State gas taxes remain the largest component of the mix of revenue sources for the North Carolina Department of Transportation. Our state has indexed its gas tax to address inflation since 1986. Thirty years later, in 2016, the North Carolina General Assembly passed legislation to set our tate gas tax per gallon at $0.34 plus an annual multiplier, indexing by population growth (75%) and the energy component of the consumer price index (25%).
Over the past decade, the state motor fuels tax has risen from $0.34 to $0.41 per gallon, representing an increase of $0.07 per gallon or around 20%. While fuel tax revenue has grown over the last 10 years, driven by growth in state population, and vehicle miles traveled, as well as the index, the gas tax has not kept pace with inflation as measured by either the consumer price index or the costs of highway construction as reflected by the National Highway Construction Cost Index (NHCCI). These rapidly increasing construction costs have placed a constraint on NCDOT’s budget and its ability to deliver a timely and robust transportation program.

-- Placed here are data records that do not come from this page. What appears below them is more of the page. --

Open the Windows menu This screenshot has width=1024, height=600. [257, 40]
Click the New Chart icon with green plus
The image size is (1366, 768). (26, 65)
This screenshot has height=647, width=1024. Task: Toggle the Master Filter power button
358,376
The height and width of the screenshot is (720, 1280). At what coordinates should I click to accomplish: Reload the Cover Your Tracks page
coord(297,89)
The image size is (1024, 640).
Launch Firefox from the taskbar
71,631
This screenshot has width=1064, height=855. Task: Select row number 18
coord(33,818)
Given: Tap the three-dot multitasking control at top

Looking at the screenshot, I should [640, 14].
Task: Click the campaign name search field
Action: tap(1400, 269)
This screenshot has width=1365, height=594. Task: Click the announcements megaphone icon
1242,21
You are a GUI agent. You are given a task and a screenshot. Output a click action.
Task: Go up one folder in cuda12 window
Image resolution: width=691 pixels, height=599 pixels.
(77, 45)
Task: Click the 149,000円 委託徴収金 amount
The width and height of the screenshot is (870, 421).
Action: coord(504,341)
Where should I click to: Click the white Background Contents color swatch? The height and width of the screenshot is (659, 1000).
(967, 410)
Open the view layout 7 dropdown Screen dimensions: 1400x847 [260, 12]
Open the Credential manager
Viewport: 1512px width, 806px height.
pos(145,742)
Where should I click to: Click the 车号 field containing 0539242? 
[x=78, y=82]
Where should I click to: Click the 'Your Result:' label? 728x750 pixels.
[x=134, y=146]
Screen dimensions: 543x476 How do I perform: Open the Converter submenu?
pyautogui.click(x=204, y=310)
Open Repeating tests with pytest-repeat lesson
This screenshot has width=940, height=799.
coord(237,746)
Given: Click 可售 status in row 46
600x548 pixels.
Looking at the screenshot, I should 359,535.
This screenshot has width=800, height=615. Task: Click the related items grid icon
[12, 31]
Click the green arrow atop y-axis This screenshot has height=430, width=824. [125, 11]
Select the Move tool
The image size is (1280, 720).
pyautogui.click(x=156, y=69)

North Carolina could consider other methods to index the gas tax to better address the impact of inflation. For example, our “DMV fees” (e.g., vehicle registration, driver’s license, the EV and hybrid access user fees, etc.) are indexed based on the core consumer price index (“CPI-U”).
RTI has completed a report for RTA that highlights the inflation index we currently use in North Carolina for our motor fuels tax, and potential alternatives to that, including the index we use for our DMV fees. The memo shows that alternative indexing measures such as the CPI-U or NHCCI would result in a higher gas tax and more revenue for the state to meet transportation funding needs. The report reviews potential alternative indexing options, and the potential financial impacts of various frameworks, from both a retrospective and prospective standpoint.
To give one example, over the past decade, our state gas tax generated an estimated $22 billion for NCDOT, under the existing indexing framework. Had one of several alternative indexing scenarios been in place, the state could have had a different revenue picture since 2016. To give one example from the report: “Had the North Carolina state gas tax been benchmarked to a standard measure of inflation (consumer price index or CPI-U), it would have produced a cumulative $1.2 billion or 5% more over a 10-year period”.
While we do need to continue our focus on potential revenue alternatives for North Carolina, I believe we have an opportunity to align and simplify the indexing for the motor fuels tax now, to provide a more resilient transportation framework now.
I invite you to review the RTI research memo — from both a retrospective and prospective framework, and I welcome your comments about the opportunity.